WHAT IS BEING ASKED:
Copy out the data below with "Contact us" swapped for "Get in touch" and nothing else altered. Leave out the pictures.

Interface element records

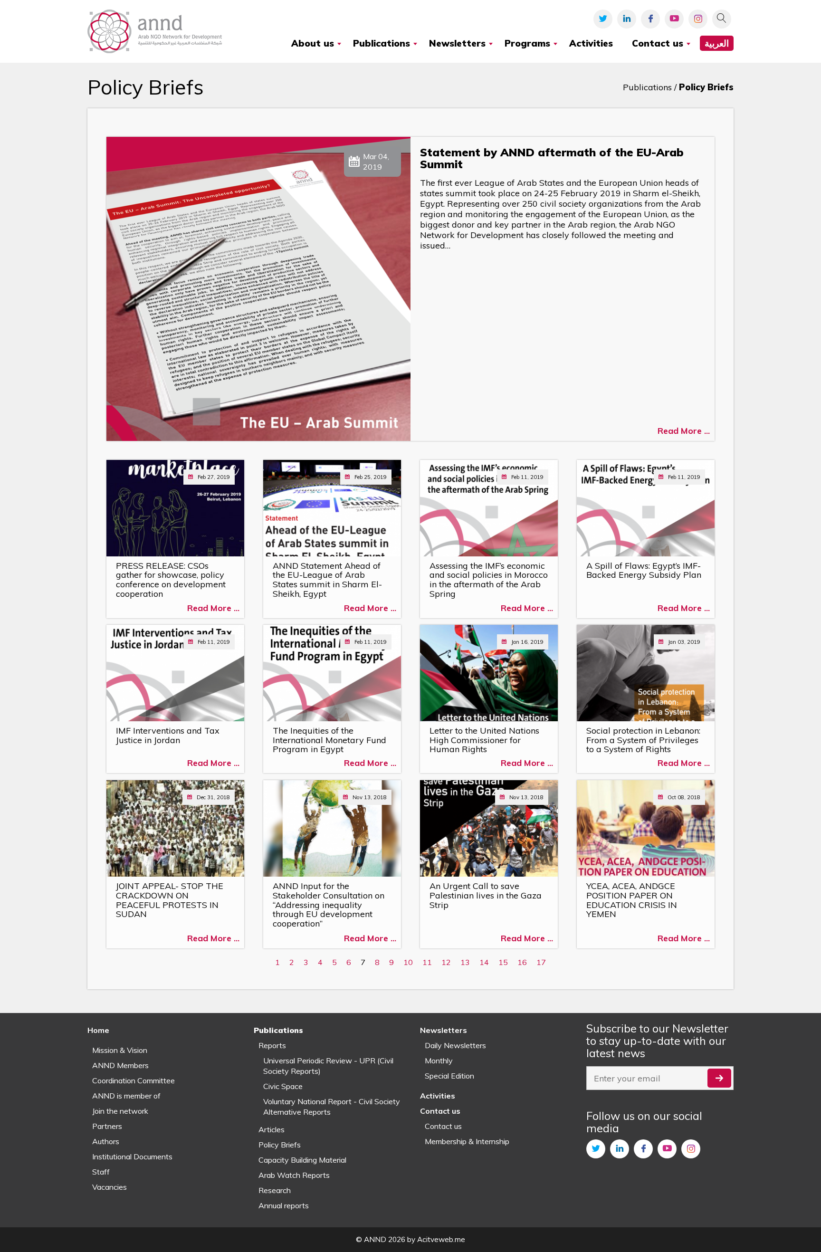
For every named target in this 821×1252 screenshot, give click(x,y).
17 (541, 962)
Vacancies (109, 1187)
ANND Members (120, 1065)
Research (274, 1190)
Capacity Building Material (302, 1160)
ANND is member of (126, 1095)
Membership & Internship (467, 1141)
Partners (107, 1126)
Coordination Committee (133, 1080)
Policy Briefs (279, 1144)
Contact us (443, 1126)
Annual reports (283, 1205)
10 (408, 962)
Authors (105, 1141)
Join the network (120, 1111)
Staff (101, 1171)
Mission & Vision (119, 1050)
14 (484, 962)
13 (465, 962)
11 (427, 962)
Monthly (439, 1060)
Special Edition (449, 1075)
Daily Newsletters (455, 1045)
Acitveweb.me (441, 1239)
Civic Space (283, 1086)
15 (503, 962)
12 (446, 962)
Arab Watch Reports (294, 1175)
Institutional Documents (132, 1156)
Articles (271, 1129)
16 (522, 962)
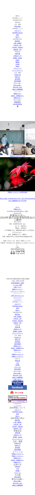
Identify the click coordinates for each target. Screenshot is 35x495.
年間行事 (17, 53)
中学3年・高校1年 (17, 47)
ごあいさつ (17, 30)
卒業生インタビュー (17, 356)
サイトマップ (17, 297)
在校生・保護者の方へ (17, 96)
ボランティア (17, 68)
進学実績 (17, 79)
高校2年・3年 (17, 49)
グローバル (17, 367)
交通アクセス (17, 287)
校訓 (17, 35)
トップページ (17, 300)
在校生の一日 (17, 56)
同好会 (17, 66)
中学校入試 (17, 75)
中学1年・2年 (17, 45)
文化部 (17, 64)
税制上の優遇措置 (17, 89)
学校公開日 (17, 26)
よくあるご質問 (17, 285)
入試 (17, 363)
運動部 (17, 62)
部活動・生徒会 (17, 58)
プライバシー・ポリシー (17, 291)
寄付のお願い (17, 85)
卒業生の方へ (17, 98)
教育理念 (17, 41)
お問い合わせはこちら (17, 295)
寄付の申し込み (17, 87)
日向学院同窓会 (17, 104)
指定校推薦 (17, 81)
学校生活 (17, 360)
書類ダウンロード (17, 289)
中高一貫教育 (17, 43)
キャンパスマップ (17, 70)
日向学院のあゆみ (17, 32)
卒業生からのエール (17, 354)
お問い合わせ (17, 379)
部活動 (17, 365)
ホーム (17, 207)
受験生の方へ (17, 93)
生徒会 (17, 60)
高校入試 (17, 77)
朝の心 (17, 37)
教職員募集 (17, 102)
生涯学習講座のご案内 (17, 283)
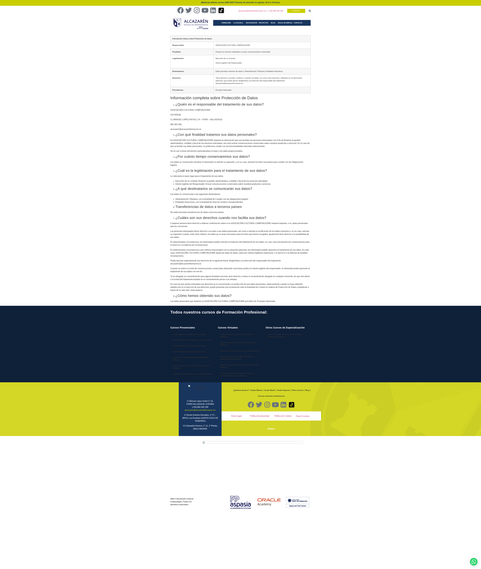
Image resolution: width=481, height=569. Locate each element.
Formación (226, 23)
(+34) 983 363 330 (275, 11)
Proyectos (263, 23)
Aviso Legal (236, 416)
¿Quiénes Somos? (241, 390)
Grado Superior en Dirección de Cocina (189, 352)
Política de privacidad (259, 416)
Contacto (298, 23)
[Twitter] (188, 10)
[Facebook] (180, 10)
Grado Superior (283, 390)
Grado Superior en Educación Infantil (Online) (240, 351)
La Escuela (238, 23)
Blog (273, 23)
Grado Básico (256, 390)
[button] (310, 11)
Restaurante (251, 23)
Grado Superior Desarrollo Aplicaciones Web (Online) (239, 366)
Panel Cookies (302, 416)
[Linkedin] (213, 10)
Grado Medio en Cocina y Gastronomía (189, 346)
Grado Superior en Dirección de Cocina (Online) (237, 335)
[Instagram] (197, 10)
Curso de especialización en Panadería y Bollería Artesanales (285, 335)
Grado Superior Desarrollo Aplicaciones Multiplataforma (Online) (237, 358)
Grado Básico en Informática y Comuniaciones (193, 340)
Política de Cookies (283, 416)
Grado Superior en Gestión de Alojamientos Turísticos (191, 367)
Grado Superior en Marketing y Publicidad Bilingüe (191, 358)
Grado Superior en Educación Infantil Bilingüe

ANSWER TO THE TASK:
For every named target in this 821×1252 screenshot, give click(x,y).
17 (541, 962)
Vacancies (109, 1187)
ANND Members (120, 1065)
Research (274, 1190)
Capacity Building Material (302, 1160)
ANND is member of (126, 1095)
Membership & Internship (467, 1141)
Partners (107, 1126)
Coordination Committee (133, 1080)
Policy Briefs (279, 1144)
Get in touch (443, 1126)
Annual reports (283, 1205)
10 (408, 962)
Authors (105, 1141)
Join the network (120, 1111)
Staff (101, 1171)
Mission & Vision (119, 1050)
14 (484, 962)
13 (465, 962)
11 (427, 962)
Monthly (439, 1060)
Special Edition (449, 1075)
Daily Newsletters (455, 1045)
Acitveweb.me (441, 1239)
Civic Space (283, 1086)
15 (503, 962)
12 (446, 962)
Arab Watch Reports (294, 1175)
Institutional Documents (132, 1156)
Articles (271, 1129)
16 (522, 962)
Identify the click coordinates for each target. Screenshot is 35x495.
年間行事 (17, 53)
中学3年・高校1年 (17, 47)
ごあいさつ (17, 30)
卒業生インタビュー (17, 356)
サイトマップ (17, 297)
在校生・保護者の方へ (17, 96)
ボランティア (17, 68)
進学実績 (17, 79)
高校2年・3年 (17, 49)
グローバル (17, 367)
交通アクセス (17, 287)
校訓 (17, 35)
トップページ (17, 300)
在校生の一日 (17, 56)
同好会 (17, 66)
中学校入試 (17, 75)
中学1年・2年 (17, 45)
文化部 (17, 64)
税制上の優遇措置 (17, 89)
学校公開日 (17, 26)
よくあるご質問 (17, 285)
入試 (17, 363)
運動部 (17, 62)
部活動・生徒会 (17, 58)
プライバシー・ポリシー (17, 291)
寄付のお願い (17, 85)
卒業生の方へ (17, 98)
教育理念 (17, 41)
お問い合わせはこちら (17, 295)
寄付の申し込み (17, 87)
日向学院同窓会 (17, 104)
指定校推薦 (17, 81)
学校生活 (17, 360)
書類ダウンロード (17, 289)
中高一貫教育 (17, 43)
キャンパスマップ (17, 70)
日向学院のあゆみ (17, 32)
卒業生からのエール (17, 354)
お問い合わせ (17, 379)
部活動 (17, 365)
ホーム (17, 207)
受験生の方へ (17, 93)
生徒会 (17, 60)
高校入試 (17, 77)
朝の心 (17, 37)
教職員募集 (17, 102)
生涯学習講座のご案内 (17, 283)
Image resolution: width=481, height=569. Locate each element.
Formación (226, 23)
(+34) 983 363 330 (275, 11)
Proyectos (263, 23)
Aviso Legal (236, 416)
¿Quiénes Somos? (241, 390)
Grado Superior en Dirección de Cocina (189, 352)
Política de privacidad (259, 416)
Contacto (298, 23)
[Twitter] (188, 10)
[Facebook] (180, 10)
Grado Superior (283, 390)
Grado Superior en Educación Infantil (Online) (240, 351)
La Escuela (238, 23)
Blog (273, 23)
Grado Básico (256, 390)
[button] (310, 11)
Restaurante (251, 23)
Grado Superior Desarrollo Aplicaciones Web (Online) (239, 366)
Panel Cookies (302, 416)
[Linkedin] (213, 10)
Grado Medio en Cocina y Gastronomía (189, 346)
Grado Superior en Dirección de Cocina (Online) (237, 335)
[Instagram] (197, 10)
Curso de especialización en Panadería y Bollería Artesanales (285, 335)
Grado Superior Desarrollo Aplicaciones Multiplataforma (Online) (237, 358)
Grado Básico en Informática y Comuniaciones (193, 340)
Política de Cookies (283, 416)
Grado Superior en Gestión de Alojamientos Turísticos (191, 367)
Grado Superior en Marketing y Publicidad Bilingüe (191, 358)
Grado Superior en Educación Infantil Bilingüe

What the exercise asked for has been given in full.